Dir.:Fernando Solanas. 2003.

    
    El Pino hace documentales de contrapropaganda, pero al mismo tiempo le hace propaganda, aquí y acullá, a gobiernos antineoliberales y antiglobalizadores, en apariencia nada más, porque en la práctica sobreviven a costa de los excedentes del capital imperial.

    Denuncia los abusos del poder privatizador, pero renuncia a su capacidad crítica frente a los desmandes de la gestión pública, en países como el nuestro. No le perdona la vida a ningún superministro de Menem, pero se hace el loco, al igual que Ramonet, ante las arbitrariedades de superhugo, y hasta justifica, como Benedetti, la dictadura de Fidel.

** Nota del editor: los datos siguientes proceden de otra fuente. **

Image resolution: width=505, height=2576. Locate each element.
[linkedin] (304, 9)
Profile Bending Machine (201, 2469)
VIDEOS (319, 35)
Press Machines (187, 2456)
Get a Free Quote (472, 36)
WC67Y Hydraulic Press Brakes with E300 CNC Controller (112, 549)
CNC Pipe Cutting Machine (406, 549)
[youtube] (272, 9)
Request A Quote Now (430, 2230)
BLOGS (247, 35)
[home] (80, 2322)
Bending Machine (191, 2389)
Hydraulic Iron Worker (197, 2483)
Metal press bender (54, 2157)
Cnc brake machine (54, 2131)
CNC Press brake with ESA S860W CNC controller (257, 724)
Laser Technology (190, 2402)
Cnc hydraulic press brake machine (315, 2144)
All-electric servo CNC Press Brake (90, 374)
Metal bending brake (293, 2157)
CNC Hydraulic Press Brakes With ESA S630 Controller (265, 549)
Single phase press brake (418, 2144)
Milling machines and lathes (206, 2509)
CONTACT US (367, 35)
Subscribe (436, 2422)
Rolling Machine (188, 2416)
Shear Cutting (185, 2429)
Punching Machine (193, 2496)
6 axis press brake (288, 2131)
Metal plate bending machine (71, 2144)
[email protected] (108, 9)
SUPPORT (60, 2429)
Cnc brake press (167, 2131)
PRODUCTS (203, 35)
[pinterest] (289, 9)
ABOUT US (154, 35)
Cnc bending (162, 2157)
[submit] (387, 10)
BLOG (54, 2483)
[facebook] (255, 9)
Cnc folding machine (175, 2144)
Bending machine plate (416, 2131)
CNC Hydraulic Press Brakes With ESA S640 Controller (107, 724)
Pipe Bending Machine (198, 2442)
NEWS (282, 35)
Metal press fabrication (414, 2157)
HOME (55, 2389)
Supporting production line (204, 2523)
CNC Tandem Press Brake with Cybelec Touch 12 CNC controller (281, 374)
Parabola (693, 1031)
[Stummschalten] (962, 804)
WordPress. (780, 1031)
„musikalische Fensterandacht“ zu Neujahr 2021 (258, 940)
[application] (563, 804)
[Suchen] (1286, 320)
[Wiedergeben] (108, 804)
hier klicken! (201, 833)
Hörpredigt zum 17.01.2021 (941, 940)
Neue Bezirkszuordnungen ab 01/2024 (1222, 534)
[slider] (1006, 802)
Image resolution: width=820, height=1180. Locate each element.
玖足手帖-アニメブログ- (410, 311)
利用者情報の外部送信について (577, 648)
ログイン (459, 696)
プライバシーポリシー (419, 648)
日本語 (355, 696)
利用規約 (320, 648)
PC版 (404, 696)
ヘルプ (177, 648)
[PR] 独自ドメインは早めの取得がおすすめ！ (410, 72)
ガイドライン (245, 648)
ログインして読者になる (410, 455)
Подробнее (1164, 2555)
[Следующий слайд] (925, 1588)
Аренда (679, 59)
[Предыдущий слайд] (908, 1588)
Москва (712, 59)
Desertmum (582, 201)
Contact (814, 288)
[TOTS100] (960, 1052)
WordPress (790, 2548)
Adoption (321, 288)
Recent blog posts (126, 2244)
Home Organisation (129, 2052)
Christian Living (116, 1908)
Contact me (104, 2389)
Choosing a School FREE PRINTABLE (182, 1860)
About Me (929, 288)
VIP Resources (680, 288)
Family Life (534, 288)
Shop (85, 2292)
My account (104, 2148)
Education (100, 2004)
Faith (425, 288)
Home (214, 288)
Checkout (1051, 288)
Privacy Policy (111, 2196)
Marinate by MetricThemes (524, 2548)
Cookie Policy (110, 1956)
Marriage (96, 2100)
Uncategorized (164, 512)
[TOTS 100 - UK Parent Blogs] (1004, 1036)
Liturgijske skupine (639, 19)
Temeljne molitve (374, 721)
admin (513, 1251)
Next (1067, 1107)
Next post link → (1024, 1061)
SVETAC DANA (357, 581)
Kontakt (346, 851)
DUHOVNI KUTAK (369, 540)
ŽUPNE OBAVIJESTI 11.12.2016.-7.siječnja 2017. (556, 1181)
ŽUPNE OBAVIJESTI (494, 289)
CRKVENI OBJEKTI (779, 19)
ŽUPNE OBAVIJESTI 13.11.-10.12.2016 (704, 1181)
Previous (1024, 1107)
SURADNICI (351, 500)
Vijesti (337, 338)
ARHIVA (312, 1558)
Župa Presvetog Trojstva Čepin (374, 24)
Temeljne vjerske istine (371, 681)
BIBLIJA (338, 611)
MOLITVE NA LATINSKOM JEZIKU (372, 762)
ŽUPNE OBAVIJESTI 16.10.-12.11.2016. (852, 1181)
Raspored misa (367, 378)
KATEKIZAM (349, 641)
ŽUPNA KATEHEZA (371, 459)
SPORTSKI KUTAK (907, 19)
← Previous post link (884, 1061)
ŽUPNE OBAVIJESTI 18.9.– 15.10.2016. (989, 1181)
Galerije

    En Memoria del Saqueo se muestra inclemente con el odioso modelo de Cavallo, pero en la corte del teniente coronel se muestra condescendiente con el proceso Bolivariano. Acepta el papel de figurar como bandera política y cultural de la revolución bonita. Es otro cineasta latinoamericano al servicio de nuestro aparato gubernamental,de nuestra burocracia kafkiana, como Chalbaud y Azpurua, dos intelectuales con la conciencia subsidiada por fondos del erario público.

    En el estreno nacional de Memoria del Saqueo, compartió escenario con el mecenas de la proyección: el presidente de la Republica. La función evocó la típica inauguración del Festival de la Habana en el teatro Carlos Marx, ante la nomenklatura del estado, ante funcionarios de alto y bajo rango, convocados para hacer bulto, y reunidos para ovacionar de pie al comandante en su llegada triunfal y victoriosa al Teresa Carreño, en una noche de gala donde las siete artes fueron reducidas al grado cero de la estética oficial. Incluso, el memorioso, que no memorable, documental de Fernando Solanas cumplió la función de legitimar y reafirmar, nuevamente, el único discurso cinematográfico reconocido y celebrado por el gobierno: el panfleto audiovisual de agitación populista a la manera soviética o a la forma del cine liberación, fundado e instituido por el propio Pino en La Hora de los Hornos.

    Su probable secuela, Memoria del Saqueo, prosigue con las investigaciones, de lucha de clases y teoría de la dependencia, iniciadas por él y Octavio Gettino en los años sesenta, a la luz de la posguerra, la revolución cubana, el tercer cine, Marcuse, los relatos de emancipación colonial y la deconstrucción del pensamiento etnocéntrico de Sarmiento.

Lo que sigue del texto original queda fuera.